Saul’s study is a symbol of intellectual and emotional isolation, linked to the novel’s focus on individual searching and family separation. Described as a windowless, cluttered room, it functions as Saul’s private sanctuary, a “paper-lined nursery” where he closes himself off from the world to pursue his scholarly interests (10). The physical separation of the study from the rest of the house represents Saul’s emotional detachment from his family. Access to this room becomes a barometer of parental favor and the central stage for the family’s shifting power dynamics. Initially, the study is a refuge for Saul and Aaron, a place where they are “a team” united against the world. Saul’s invitation marks the room as a shared space that reinforces their bond.
These dynamic shifts when Eliza’s spelling talent emerges. Saul redirects his attention from Aaron with Eliza, and the study functions as the setting for her training within his interpretive framework. This physical exclusion mirrors Aaron’s emotional abandonment, pushing him to seek spiritual fulfillment elsewhere. For Eliza, the study is where her father’s intense expectations are transferred onto her, transforming her talent into his project. The room’s insular nature, with its lack of windows and reliance on “unnatural” light, highlights the inward and isolating nature of Saul’s spiritual quest. He seeks spiritual meaning within a confined space, while his engagement with the family continues to narrow, contributing to the widening distance between them.

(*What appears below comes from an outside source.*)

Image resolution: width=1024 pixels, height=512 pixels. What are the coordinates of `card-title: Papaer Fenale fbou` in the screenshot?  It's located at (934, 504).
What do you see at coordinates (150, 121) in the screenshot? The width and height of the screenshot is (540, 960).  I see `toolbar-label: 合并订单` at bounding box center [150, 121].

Miriam’s vast, secret collection of stolen objects is a complex symbol of her attempt to impose order on a chaotic world, directly connecting to the themes of spiritual seeking and family disintegration. Her stealing is not about material gain but is framed as a form of “Tikkun Olam, or the fixing of the world” (87). Each stolen item is a “missing piece” that, when acquired, corrects an “internal dislocation” and is understood by her as restoring a sense of wholeness. The precise arrangement of objects in her storage unit reflects a private and carefully constructed inner world. This pattern originates in her childhood search for “Perfectimundo,” a state of perfect symmetry that she first accessed through a kaleidoscope. The secret collection is the adult version of the kaleidoscope’s interior: a private, perfectly ordered reality that she creates for herself, hidden from the outside world.

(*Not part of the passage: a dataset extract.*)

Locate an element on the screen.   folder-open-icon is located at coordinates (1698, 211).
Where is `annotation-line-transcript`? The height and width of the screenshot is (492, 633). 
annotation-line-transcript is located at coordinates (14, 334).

While the collection provides Miriam with a sense of purpose and control, it is a spiritual path based on secrecy that isolates her completely from her family. Her obsessive quest for personal wholeness requires deception and emotional distance, symbolizing the atomization of the Naumann family, where each member pursues a private spirituality that fractures their communal bonds. The collection’s eventual discovery by the police is the catalyst for the family’s complete collapse. When Saul is shown the warehouse, he sees a vision that is both beautiful and terrifying, a testament to a rich inner life he never knew his wife possessed. The collection thus highlights a tension within the novel, where attempts to establish order at an individual level contribute to the weakening of relationships within the family.